◆ **Source document**
For 2018Q4, we had a number of large expenditures, repayments and the downturn in the broader equities market.

  1. Large expenditures – I’ll admit, we spent a fair chunk of change on Wedding related items in October & November. Roughly $5K. The Wedding is a real hit to our balance sheet, but we’ve weighed the pros / cons a number of times and are still very excited that we will get to share a very special moment with everyone important in our lives. The main goal was to have great music, excellent quality food and lots of it, and enough drink to keep everyone’s motor going throughout the night. Once again, we are comfortable with the opportunity cost.

◆ **Written tasks**
1. Answer these from the 2018Q4 update, one line each:
(a) In which months was the wedding spending made?
(b) Roughly how much was spent on wedding-related items?
(c) What do the writers say they are comfortable with?
2. List every item the 2018Q4 update names as part of the main goal for the wedding.
3. Reproduce word for word the stretch of the 2018Q4 update from "For 2018Q4, we" through "the opportunity cost.".

◆ **Data supplied**
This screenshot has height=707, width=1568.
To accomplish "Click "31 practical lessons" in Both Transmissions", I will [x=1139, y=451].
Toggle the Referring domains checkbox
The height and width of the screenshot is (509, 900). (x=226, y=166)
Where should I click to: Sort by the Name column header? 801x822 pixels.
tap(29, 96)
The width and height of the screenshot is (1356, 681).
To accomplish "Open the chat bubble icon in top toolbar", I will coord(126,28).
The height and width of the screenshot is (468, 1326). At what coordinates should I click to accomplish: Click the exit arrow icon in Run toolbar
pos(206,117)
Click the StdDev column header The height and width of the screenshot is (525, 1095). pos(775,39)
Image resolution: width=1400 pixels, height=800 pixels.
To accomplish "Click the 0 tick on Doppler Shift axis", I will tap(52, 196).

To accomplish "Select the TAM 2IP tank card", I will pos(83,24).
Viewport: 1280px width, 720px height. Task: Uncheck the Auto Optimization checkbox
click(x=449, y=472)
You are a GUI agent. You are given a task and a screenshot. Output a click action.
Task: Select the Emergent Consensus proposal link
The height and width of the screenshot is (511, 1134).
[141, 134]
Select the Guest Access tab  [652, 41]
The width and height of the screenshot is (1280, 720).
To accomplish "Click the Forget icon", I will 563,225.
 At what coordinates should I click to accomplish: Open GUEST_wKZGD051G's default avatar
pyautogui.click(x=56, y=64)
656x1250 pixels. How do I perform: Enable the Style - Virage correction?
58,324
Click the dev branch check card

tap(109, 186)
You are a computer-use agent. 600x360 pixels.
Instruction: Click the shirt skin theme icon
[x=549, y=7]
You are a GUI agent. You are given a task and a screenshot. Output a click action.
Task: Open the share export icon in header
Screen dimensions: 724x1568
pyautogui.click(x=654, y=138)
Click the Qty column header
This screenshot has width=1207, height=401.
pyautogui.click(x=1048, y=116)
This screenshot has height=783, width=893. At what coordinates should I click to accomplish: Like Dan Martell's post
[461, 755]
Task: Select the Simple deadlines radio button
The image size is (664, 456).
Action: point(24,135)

◆ **Correct answers**
1.
(a) October and November
(b) Roughly $5K
(c) The opportunity cost

2.
- Great music
- Excellent quality food and lots of it
- Enough drink to keep everyone's motor going throughout the night

3.
For 2018Q4, we had a number of large expenditures, repayments and the downturn in the broader equities market.

  1. Large expenditures – I’ll admit, we spent a fair chunk of change on Wedding related items in October & November. Roughly $5K. The Wedding is a real hit to our balance sheet, but we’ve weighed the pros / cons a number of times and are still very excited that we will get to share a very special moment with everyone important in our lives. The main goal was to have great music, excellent quality food and lots of it, and enough drink to keep everyone’s motor going throughout the night. Once again, we are comfortable with the opportunity cost.